I tied the letters to various owls. My letter to Sloane was tied to Malachi's leg. If Umbridge wanted to read my mail, she would go for him first. My letter to Sloane was nothing suspicious at all. Just a letter to someone my brother befriended.

My hands shook as I tied the other letters to school owls and cast an "Impervius" on each so they wouldn't get wet.

It was still pouring rain.

As I watched the letters disappear into the darkening sky, my thoughts wandered to Cedric. My feet acted of their own accord, and before I knew it, I was in the Quidditch Pitch, at the top of a Hufflepuff box. The same box, I realized, where I had seen the osprey.

"Did you know?" I whispered to the rain. "Did you know, Cedric, did you know?"

When I received no answer, I pulled my knees to my chest.

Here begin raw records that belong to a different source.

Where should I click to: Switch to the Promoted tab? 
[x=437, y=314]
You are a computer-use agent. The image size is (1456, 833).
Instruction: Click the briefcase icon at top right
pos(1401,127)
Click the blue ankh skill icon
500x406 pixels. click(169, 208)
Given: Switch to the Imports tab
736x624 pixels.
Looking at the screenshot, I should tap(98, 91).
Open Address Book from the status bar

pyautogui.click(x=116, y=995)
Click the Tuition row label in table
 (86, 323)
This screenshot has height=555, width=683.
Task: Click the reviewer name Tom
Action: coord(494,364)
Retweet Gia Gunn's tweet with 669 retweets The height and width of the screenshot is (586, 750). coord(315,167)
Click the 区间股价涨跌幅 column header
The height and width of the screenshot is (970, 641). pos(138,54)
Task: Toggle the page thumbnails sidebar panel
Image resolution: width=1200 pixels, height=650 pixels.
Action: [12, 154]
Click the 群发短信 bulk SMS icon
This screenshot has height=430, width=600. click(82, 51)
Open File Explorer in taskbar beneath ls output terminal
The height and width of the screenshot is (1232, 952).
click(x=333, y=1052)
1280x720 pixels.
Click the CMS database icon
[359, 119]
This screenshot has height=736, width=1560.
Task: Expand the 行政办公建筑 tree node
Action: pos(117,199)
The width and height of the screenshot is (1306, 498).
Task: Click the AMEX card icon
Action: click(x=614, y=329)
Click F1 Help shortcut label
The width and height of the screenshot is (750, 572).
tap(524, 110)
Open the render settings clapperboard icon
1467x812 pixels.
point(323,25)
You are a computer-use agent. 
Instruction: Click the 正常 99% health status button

"I don't think you would have known. You were at Hogwarts when it happened, after all. Do you think that's why Mum and Dad waited until 1989? So you couldn't ask questions they wouldn't want to answer? Do you think they were given a choice? Do you think they wanted to do this to me?" I sighed. "I'm sorry. Y-You probably don't know the answer to that. I doubt I'll ever get to know, unless someone kept a diary I haven't found yet. Not that I've looked too hard. I... I just can't bring myself to go through anything yet. I'm just trying to stay afloat." I chuckled humorlessly. "Staying afloat is a full-time job for me right now. I don't know what to do anymore. Today started so well, I was happy when I woke up, then Harry was upset and didn't want to talk to me, then this all happened and I didn't want to talk to anyone—" I choked on my words, tears rising to my eyes. "Anyone except you, anyway. But you're not here, and I don't want to write another letter today, so this is as close as I can get."

A couple of tears mingled with the rain on my cheeks. I tipped my face toward the sky and closed my eyes.

"I miss you," I whispered. "But no matter how much I miss you, I'll always love you more. I promise."

I remained there for quite a while, letting the rain soak me as if it could wash away everything that had gone wrong that day. It didn't — when I made my way back to the castle, I headed to my dormitory rather than the Great Hall because I wasn't ready to face anyone yet — but I was still glad I had done it.

I had nightmares that night. Sunday morning, I made my way down to the common room. Harry was already there. Neither of us wanted to talk about it, and the tiny silent void remained silent, but we were okay.

The wall that had once been between us wasn't erected a second time. We were okay. We talked about the D.A. and the plans for our next meeting. We were okay. When we both had nightmares again, and again, and again, we played wizard's chess until the rest of the Gryffindors started to stir. We were okay. We kept up the handshake before and after Wednesday's meeting, and we both smiled, really smiled, for the first time in a while. We were okay.

If he knew something was wrong beyond just the nightmares, he didn't mention it. Neither did I.

We both knew we would have to talk about it eventually, but not quite yet. Because we were okay.

Well... relatively speaking, anyway.